Another of his experiments that he hated, but I loved is to the right. It’s a balanced mix of his pop-art style and the more painterly work that I am into. It’s one of the only paintings of his I still have. And I’m pretty sure he would hate that I’m sharing it. He was extremely particular about his work, and if it didn’t fit his high standards, it wouldn’t be shown. So, sorry, Jay, but I love this painting.
He was never fully satisfied. Which in art makes one a better artist. And damn it, Jason was a good artist. Or rather, he was a damn good maker. Never liking the term “artist,” he would argue that he was just a maker. More of that humility bleeding through. And while his general pop-art style never changed much, he was always experimenting with, perfecting, and refining his work. And was never lacking in new and obscure references from our ad-filled childhoods.
After high school, our cadre went our separate ways. But summers were spent together. And after college, some of us went back home and some left. But whenever we were all together, it was likely in Jason’s studio. We would smoke cigarettes and listen to Tom Waits or De La Soul while talking about his next big project. Likely a Weeeble-Wobble that he wanted to blow up into some awesome pop-art masterpiece. I remember him working on a family of Weebl-Wobbles in a Weeble-Wobble house, brightly painted but placed in an incredibly awkward and tense family moment, a contrast that Jason thought was hilarious. Because it was never just about painting recognizable, bright, pop-art fare. Jason was incredibly thoughtful and wanted to make work that was attractive but also awkward, bright but also disturbing, eye-catching so as to draw the viewer to an uncomfortable, or tense, or often funny narrative.

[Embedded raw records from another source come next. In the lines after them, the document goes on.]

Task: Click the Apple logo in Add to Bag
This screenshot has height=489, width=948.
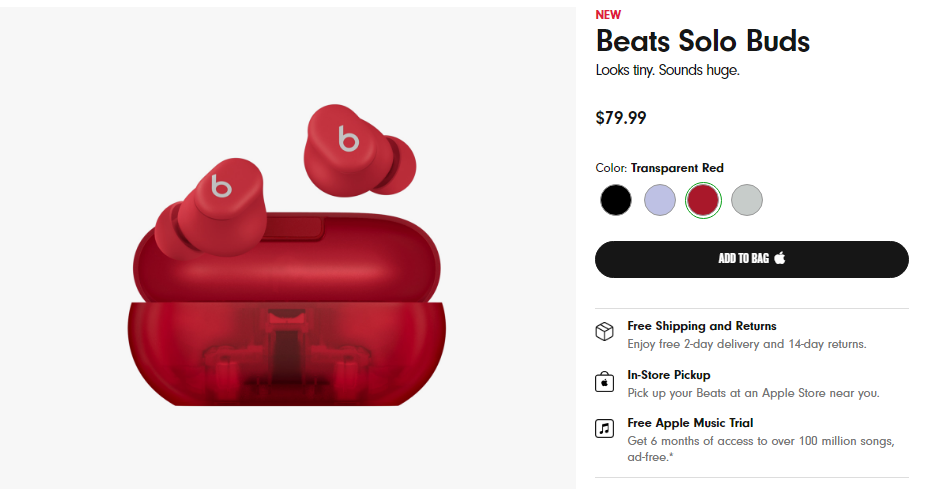Action: [780, 258]
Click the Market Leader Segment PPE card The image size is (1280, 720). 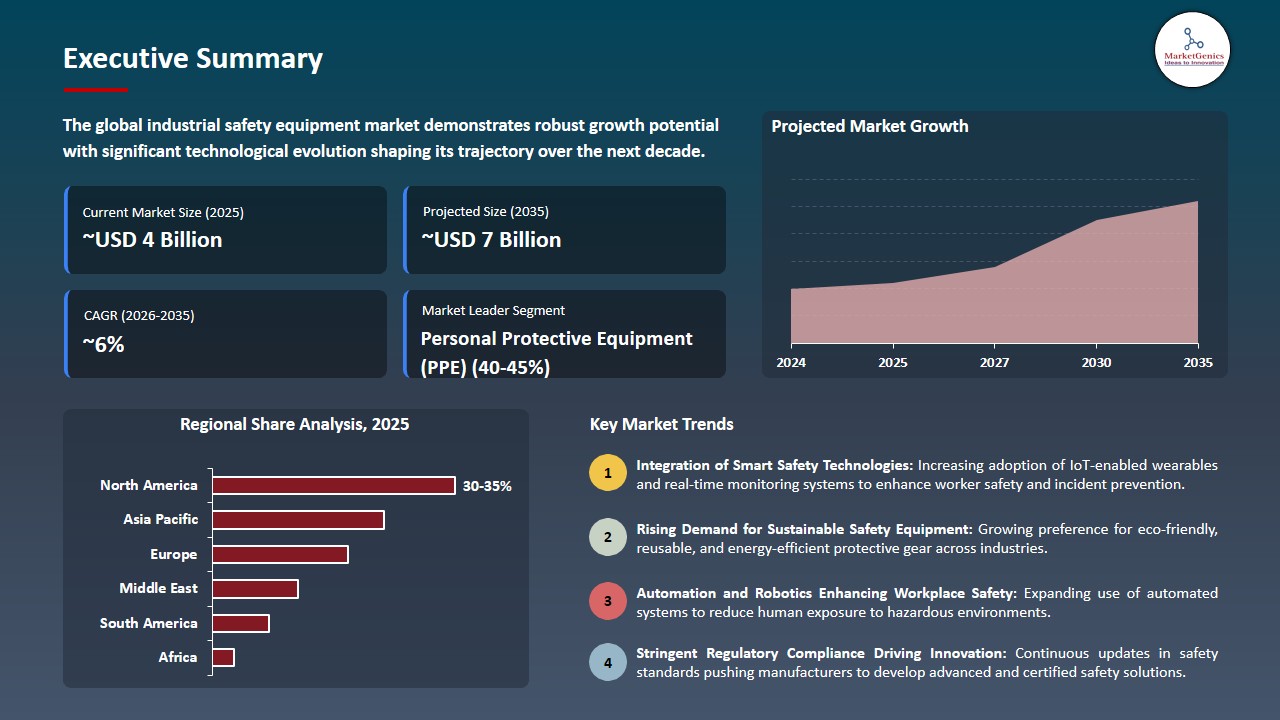pos(565,333)
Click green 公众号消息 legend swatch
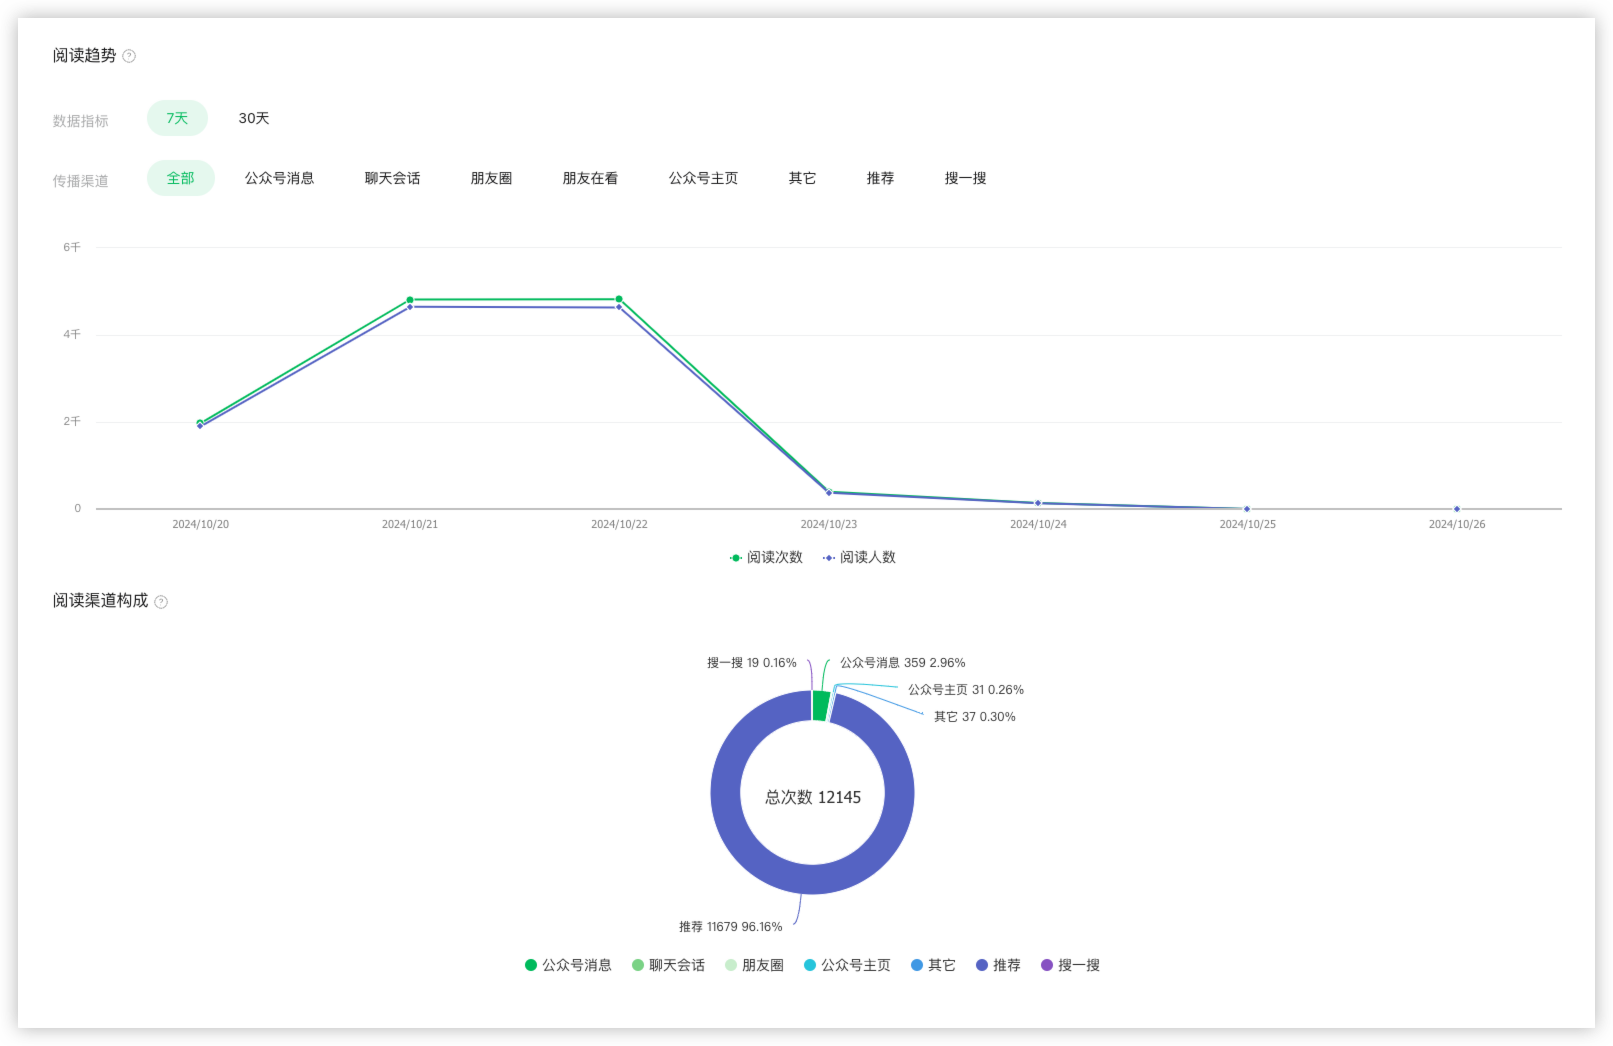The width and height of the screenshot is (1613, 1046). click(x=531, y=965)
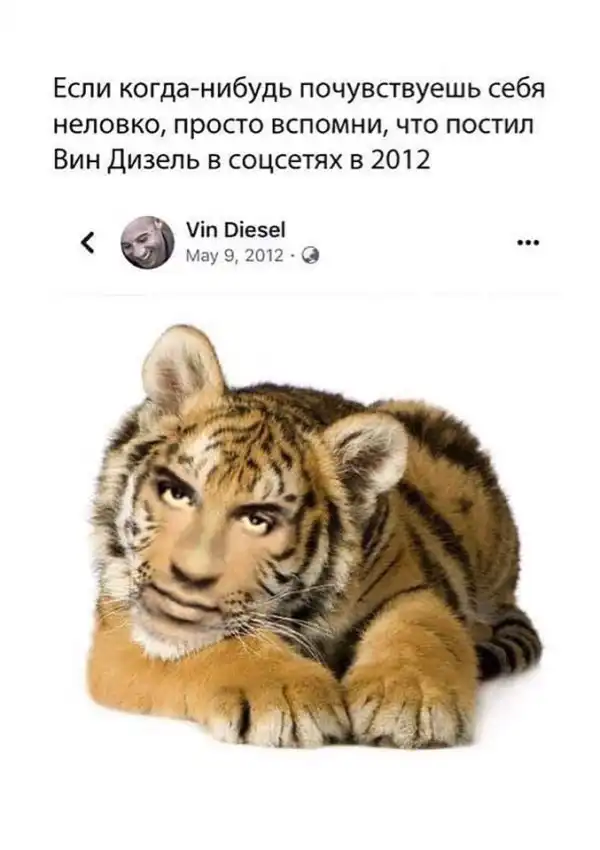The height and width of the screenshot is (850, 600).
Task: Open Vin Diesel's round profile avatar
Action: [x=147, y=242]
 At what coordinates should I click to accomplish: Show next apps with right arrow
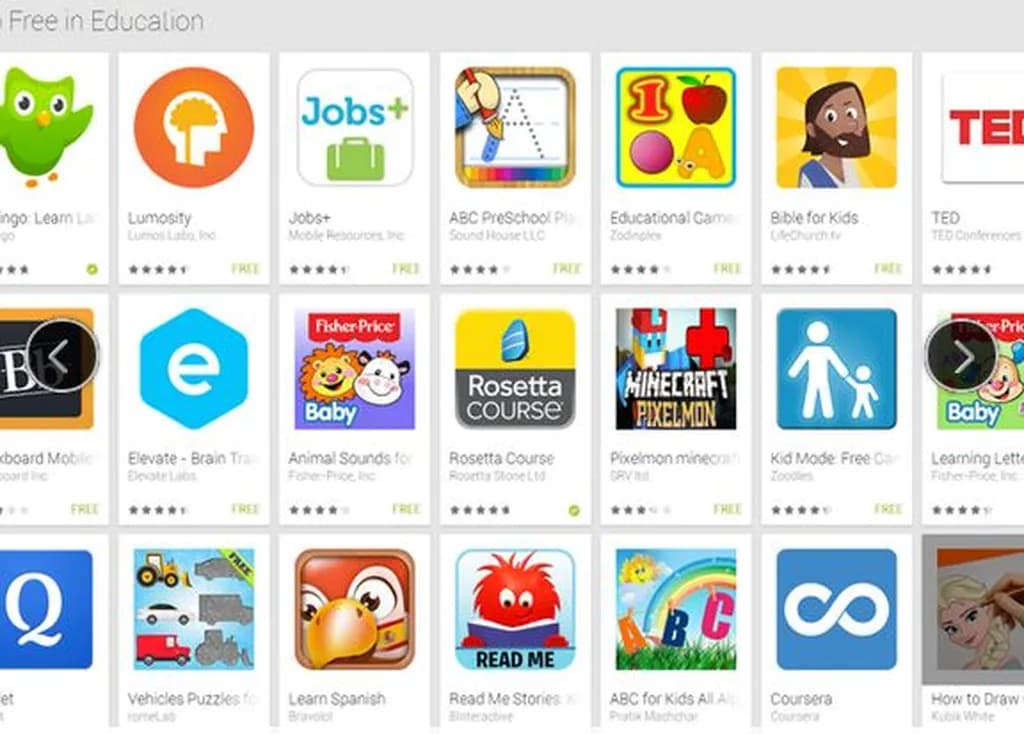pyautogui.click(x=963, y=356)
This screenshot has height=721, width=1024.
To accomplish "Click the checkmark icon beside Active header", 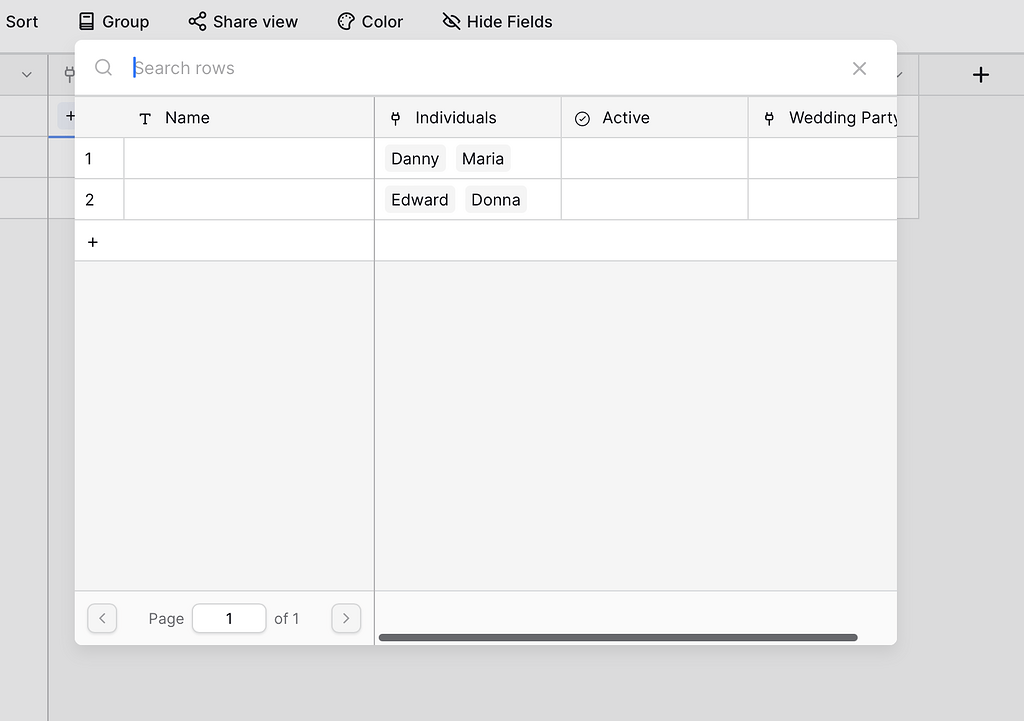I will 582,117.
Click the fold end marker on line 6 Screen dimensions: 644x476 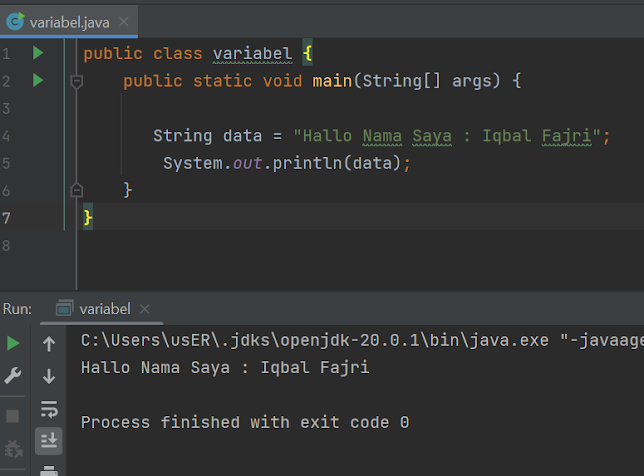[x=77, y=189]
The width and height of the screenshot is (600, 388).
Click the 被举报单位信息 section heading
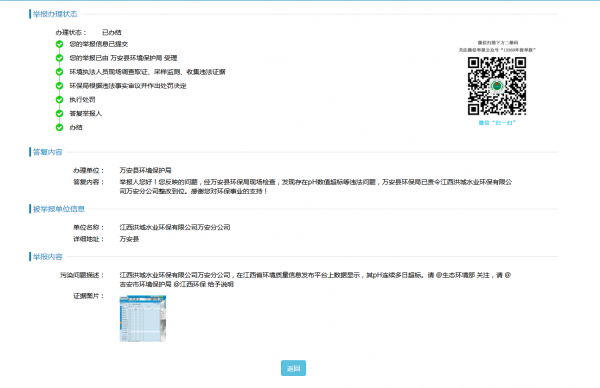(x=59, y=209)
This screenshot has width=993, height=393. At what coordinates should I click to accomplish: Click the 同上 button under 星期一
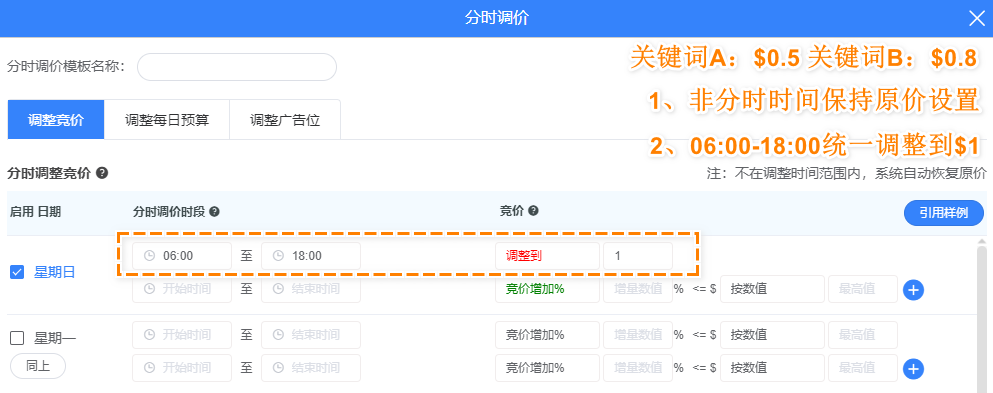38,366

Eventually, instead of being intimidated by Jason, I was inspired. I wanted to make people around me feel welcomed, at ease, and laugh, much like how he eased my initial intimidation. I also started to push and refine my own work and learn about processes and techniques to ensure my work met a higher standard. I also make sure to have fun with my work. More than anything, Jason had fun making.
I imagine this is the kind of educator he was. I never got to see him teach, but I am sure he similarly motivated and inspired his students. Add to this his jovial, kind, and warm personality, and I can confidently say that Jason was a consummate educator. I hope that those traits rubbed off on me in some measure over the years and have entered my classrooms.
Though gone, Jason will continue to inspire. Myself, his students, fellow artists, and all those that encountered him will continue to be fundamentally affected by knowing him. I’m hoping that by writing this, I can hold on to that influence and hoist a rag for him, a painting rag to be specific, that will be a continual reminder of who Jason was.
At some point in the last 10 years, we lost track of each other. I’m not sure exactly what happened, I was in Philly going to school, and he was in Boston teaching and painting. I started adjuncting and moving cities while he was doing TEDx talks and inventing new materials. It’s been years since I’ve heard him chuckle or talked about art with him. And I regret that time lost.
Regardless, I want to hoist that rag to Jason and keep it there so that his influence never wanes.
I’ll miss you, Jason, and though we haven’t spoken in some time, I won’t forget our friendship.